WHAT THE EXERCISE ASKS: Among the records, which lines include "coordinates"? List them.

Stored items:

'''

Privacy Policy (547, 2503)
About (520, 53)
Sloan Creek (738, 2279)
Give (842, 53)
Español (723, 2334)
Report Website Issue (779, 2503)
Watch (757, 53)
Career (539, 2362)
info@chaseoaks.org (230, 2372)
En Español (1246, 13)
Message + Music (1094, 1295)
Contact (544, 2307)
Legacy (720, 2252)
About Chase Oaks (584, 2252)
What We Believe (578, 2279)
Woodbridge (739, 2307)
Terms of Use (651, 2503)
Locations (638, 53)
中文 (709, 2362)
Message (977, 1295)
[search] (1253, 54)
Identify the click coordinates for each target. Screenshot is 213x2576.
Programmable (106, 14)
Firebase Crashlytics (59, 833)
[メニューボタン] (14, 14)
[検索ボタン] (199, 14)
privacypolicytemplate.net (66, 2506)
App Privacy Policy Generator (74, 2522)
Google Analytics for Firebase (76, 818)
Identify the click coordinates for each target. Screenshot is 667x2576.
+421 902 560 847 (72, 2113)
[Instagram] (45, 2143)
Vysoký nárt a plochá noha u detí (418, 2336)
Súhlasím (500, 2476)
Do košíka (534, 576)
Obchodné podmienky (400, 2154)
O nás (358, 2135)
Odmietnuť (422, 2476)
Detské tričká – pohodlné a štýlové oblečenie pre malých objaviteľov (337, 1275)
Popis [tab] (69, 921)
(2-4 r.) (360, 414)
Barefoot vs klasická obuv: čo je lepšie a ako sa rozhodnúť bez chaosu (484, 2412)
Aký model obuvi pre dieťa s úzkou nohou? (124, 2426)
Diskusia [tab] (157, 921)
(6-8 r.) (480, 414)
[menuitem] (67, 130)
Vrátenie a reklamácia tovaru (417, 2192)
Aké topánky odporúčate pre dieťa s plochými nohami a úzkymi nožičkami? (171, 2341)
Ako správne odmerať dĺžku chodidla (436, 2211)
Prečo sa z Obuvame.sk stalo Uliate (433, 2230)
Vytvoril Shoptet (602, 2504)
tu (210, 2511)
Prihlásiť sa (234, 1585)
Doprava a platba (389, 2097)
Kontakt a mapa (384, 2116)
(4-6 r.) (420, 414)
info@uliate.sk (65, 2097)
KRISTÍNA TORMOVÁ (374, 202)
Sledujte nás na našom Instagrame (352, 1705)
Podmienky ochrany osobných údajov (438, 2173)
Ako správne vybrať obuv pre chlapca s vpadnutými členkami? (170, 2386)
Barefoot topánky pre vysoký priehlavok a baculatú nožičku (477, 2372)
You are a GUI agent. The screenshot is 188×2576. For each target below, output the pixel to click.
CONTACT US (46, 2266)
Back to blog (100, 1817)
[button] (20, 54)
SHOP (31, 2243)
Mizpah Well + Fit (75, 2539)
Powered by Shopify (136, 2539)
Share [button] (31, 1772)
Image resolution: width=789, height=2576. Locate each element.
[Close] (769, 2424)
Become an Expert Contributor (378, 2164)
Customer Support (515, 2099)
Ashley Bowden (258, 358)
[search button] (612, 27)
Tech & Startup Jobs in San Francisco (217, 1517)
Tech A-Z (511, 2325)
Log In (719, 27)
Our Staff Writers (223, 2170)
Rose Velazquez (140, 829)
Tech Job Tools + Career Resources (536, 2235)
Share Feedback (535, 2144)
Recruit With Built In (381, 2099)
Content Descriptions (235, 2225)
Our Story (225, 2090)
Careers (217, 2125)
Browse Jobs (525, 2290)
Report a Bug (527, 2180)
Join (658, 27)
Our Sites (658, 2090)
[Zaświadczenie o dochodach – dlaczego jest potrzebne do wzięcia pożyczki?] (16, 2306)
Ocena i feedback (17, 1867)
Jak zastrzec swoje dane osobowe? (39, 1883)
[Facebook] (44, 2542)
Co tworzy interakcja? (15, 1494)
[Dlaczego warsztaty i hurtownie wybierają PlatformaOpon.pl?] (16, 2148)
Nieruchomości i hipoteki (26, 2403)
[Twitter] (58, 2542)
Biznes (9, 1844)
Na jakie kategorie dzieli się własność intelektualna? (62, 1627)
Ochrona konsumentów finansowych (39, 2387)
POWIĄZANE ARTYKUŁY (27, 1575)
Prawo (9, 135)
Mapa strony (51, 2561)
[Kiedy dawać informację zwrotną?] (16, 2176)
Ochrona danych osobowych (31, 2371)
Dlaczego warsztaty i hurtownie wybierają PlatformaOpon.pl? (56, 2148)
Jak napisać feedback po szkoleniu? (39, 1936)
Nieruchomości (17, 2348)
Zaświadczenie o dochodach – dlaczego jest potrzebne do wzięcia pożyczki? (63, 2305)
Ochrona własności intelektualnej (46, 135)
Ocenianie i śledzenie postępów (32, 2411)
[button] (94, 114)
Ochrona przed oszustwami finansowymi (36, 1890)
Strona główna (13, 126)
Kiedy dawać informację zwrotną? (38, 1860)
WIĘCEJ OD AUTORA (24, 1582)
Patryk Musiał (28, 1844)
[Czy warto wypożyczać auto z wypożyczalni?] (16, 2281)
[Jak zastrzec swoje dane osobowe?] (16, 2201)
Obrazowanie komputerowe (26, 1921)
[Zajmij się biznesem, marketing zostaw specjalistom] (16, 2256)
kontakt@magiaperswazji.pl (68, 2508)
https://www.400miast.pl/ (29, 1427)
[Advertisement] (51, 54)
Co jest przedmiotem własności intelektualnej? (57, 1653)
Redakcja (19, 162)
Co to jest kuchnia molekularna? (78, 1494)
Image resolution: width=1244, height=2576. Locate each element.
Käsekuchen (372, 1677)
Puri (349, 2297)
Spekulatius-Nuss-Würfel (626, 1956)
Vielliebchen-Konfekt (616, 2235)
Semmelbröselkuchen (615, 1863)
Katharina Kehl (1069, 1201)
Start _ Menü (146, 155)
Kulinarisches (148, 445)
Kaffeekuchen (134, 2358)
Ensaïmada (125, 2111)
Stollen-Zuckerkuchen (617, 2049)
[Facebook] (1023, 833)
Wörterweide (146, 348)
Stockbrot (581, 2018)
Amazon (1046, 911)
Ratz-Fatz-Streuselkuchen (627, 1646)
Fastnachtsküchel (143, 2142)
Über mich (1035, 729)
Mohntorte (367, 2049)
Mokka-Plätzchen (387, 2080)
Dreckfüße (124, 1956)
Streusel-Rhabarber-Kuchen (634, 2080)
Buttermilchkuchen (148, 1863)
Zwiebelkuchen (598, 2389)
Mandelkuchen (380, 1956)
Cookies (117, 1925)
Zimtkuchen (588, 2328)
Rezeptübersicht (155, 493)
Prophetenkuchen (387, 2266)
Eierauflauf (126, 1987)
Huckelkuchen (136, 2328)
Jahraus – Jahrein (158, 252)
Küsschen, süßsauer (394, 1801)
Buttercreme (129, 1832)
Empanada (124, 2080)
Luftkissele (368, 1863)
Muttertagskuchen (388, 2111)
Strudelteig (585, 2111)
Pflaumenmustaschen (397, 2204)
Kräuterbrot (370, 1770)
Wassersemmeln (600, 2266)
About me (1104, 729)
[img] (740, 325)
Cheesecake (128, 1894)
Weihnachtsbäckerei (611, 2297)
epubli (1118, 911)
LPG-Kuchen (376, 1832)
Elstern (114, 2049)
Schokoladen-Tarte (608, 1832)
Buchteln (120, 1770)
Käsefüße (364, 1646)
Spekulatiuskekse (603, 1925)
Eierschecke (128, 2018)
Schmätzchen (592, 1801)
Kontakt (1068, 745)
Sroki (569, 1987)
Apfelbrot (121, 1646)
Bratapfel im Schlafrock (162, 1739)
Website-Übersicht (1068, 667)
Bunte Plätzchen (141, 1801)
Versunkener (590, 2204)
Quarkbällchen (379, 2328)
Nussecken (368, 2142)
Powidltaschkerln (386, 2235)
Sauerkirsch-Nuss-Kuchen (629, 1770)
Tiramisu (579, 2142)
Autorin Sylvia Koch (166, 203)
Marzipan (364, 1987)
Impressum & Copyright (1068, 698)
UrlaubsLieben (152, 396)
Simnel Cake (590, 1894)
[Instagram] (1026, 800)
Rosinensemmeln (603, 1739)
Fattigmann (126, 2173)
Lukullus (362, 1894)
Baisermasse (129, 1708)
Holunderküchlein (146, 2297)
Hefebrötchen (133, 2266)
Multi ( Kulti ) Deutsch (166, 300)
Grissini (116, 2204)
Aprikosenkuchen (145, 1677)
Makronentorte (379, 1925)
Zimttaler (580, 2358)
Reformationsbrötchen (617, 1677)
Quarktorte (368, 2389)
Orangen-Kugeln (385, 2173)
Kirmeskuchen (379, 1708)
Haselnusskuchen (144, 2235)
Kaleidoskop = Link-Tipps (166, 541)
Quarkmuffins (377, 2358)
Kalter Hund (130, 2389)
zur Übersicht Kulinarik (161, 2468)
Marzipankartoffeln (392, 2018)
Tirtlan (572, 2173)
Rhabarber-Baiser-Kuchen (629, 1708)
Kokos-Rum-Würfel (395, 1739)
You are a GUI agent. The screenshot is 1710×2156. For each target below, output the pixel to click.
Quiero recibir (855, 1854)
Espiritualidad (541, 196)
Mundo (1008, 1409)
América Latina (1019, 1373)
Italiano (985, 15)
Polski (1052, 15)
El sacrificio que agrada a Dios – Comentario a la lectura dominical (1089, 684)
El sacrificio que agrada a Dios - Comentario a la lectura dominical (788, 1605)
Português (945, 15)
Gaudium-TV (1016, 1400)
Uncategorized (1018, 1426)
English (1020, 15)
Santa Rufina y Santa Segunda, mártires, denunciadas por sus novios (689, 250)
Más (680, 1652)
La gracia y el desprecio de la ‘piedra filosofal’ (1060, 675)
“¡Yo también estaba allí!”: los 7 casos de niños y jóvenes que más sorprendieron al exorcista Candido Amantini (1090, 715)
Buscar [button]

'''

EXERCISE OUTPUT:
Identify the click coordinates for each target. Screenshot is 213x2576.
Identify the click coordinates for each target. Screenshot is 667x2576.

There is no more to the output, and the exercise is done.